Unvergesslich

Es gibt Bewegungsabläufe, die einmal gelernt, ins Körpergedächtnis eines Menschen eingehen. Schwimmen gehört dazu, Radfahren, das Gehen und Laufen, vielleicht sogar Zahlenfolgen, die oft genug eingetippt der Finger eher beherrscht als das Hirn. Sie bleiben, unter gesunden Voraussetzungen, zuverlässig erhalten bis ins höchste Alter. Dennoch würden wir sie kaum Routinen nennen, sondern ihnen vermutlich Natürlichkeit zusprechen, obwohl sie eigens einmal erlernt werden mussten.
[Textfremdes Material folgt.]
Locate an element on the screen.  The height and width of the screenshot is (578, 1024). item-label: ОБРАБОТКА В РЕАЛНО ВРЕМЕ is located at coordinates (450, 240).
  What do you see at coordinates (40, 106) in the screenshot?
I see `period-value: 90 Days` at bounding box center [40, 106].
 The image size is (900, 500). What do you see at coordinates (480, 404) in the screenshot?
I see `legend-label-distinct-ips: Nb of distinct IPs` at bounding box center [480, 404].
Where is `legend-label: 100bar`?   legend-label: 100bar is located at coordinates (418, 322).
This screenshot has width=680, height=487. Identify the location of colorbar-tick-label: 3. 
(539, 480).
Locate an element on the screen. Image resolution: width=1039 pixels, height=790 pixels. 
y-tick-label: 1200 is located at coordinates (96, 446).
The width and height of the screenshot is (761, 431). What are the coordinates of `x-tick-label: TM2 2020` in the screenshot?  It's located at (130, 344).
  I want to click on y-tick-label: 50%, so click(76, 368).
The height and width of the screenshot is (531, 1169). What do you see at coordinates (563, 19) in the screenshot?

Von den geübten Fertigkeiten, von einem know how unterscheiden sie sich, weil der Automatismus Lebensfunktionen aufrechterhält, die in der Zeitspanne eines Menschendaseins wohl nicht ernsthaft in Frage gestellt werden, eine zweite Natur repräsentiert. Gewiss, auch die Natur muss aus Anlass „umlernen“; es wird aussortiert, was sich veränderten Umweltbedingungen nicht anzupassen vermag. Das hat mit den eingeschliffenen Gewohnheiten aber wenig zu tun. Sie geben sich zwar gern aus als eine Art Natürlichkeitszwitter, sind indes nicht bewahrenswert, wenn es die Umstände verlangen. Wie sich dieses Erfahrungswissen unterscheiden lässt von all den schönen Formen erworbener Selbstverständlichkeit, die wir geneigt sind, als strukturfeste Muster auszugeben? Vielleicht hilft die Differenz zwischen Vertrautem und Vertrauen. Aufgeben und vergessen lässt sich alles Vertraute, das das Vertrauen in seinem Grund nicht hält und formatiert.